> [Seçilen metin]
_ _ _ _

Ben 1920’de Türkiye’ye ve dünyaya anti-emperyalizmi öğretmiş Mustafa Kemal Atatürk’ün devrimlerinden etkilenmiş, 1968 kuşağının lideri Mahir Çayanın politik çizgisini benimsemiş, 1978 kuşağı Devrimci Yol hareketinin içinde yer almış bir birey olarak Z KUŞAĞI gençliğinin tahlilini yapabileceğimi düşünmüyorum. Çünkü ön yargılı olacağımı biliyorum. Her kuşak kendi tarihini kendisi yaşayarak yapar. Nesillere istikamet vermek 1978 kuşağı Devrimcisi olarak bana düşmediğinin bilinci içindeyim. 40 yaş altı nesile istikamet vermeye çalışan siyasetinde doğru olmadığına inanıyorum.

_ _ _ _

> [Veri bloğu]

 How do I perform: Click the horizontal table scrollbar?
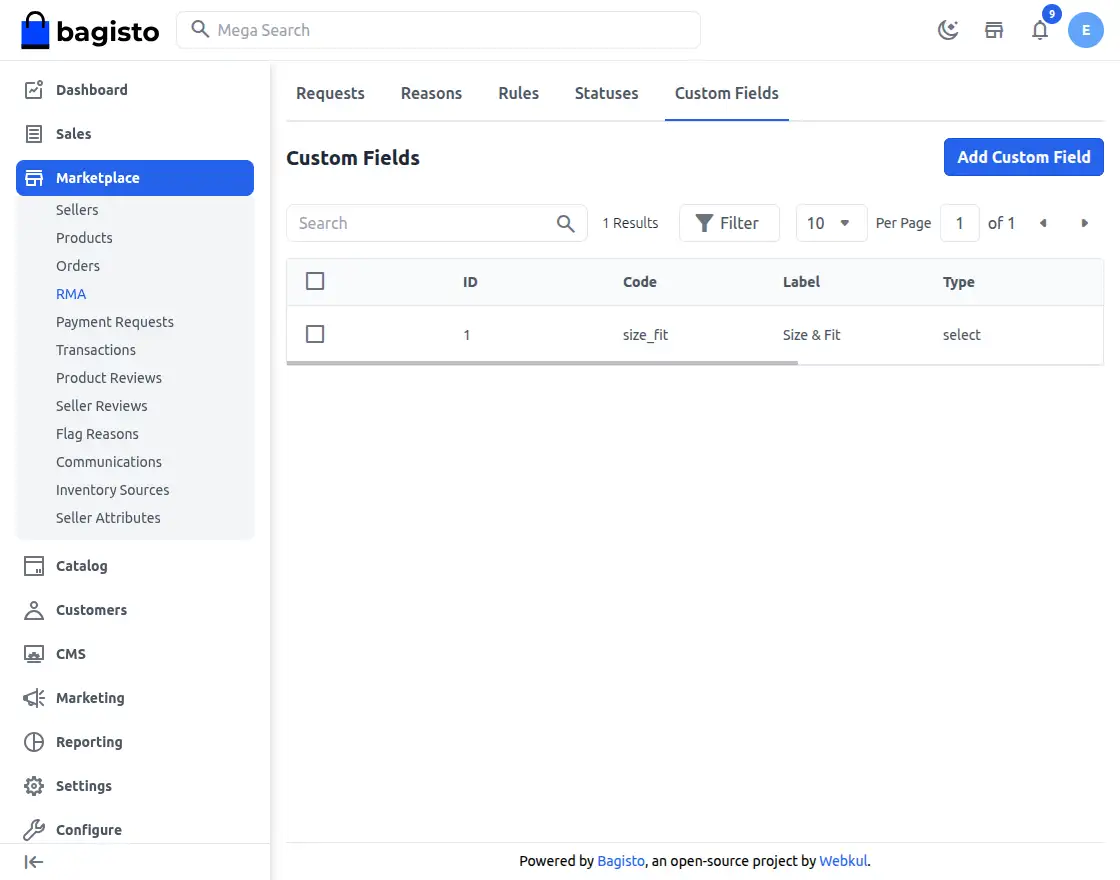coord(541,362)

_ _ _ _

> [Yapmanız gerekenler]
- 1) Kuşaklar üzerine yazılmış metinde "kuşağı" sözcüğüyle anılan kuşaklar hangileridir?
- 2) Kuşaklar üzerine yazılmış metni kaldığı yerden devam ettirebilir misiniz?

> [Cevaplar]
- 1) 1968 kuşağı, 1978 kuşağı, Z kuşağı

- 2)
Mirasımızı, evimizi, paramızı, malımızı ve mülkümüzü çocuklarımıza bırakıyoruz da siyasi kariyerlerimizi çocuklarımıza neden bırakamıyoruz?
Bırakalım da yeni nesil kendi geleceklerini kendileri kursun.
Türkiye’nin kurucu babası Mustafa Kemal Atatürk’ün güvenip emanet ettiği gençlere bende güveniyorum. Bırakalım da Türkiye’nin gençliği kendi kaderini kendileri tayin etsin.
Unutmayın ki, gelecek gençlerin ve kadınların omuzlarında kurulacak.
İyi bayramlar.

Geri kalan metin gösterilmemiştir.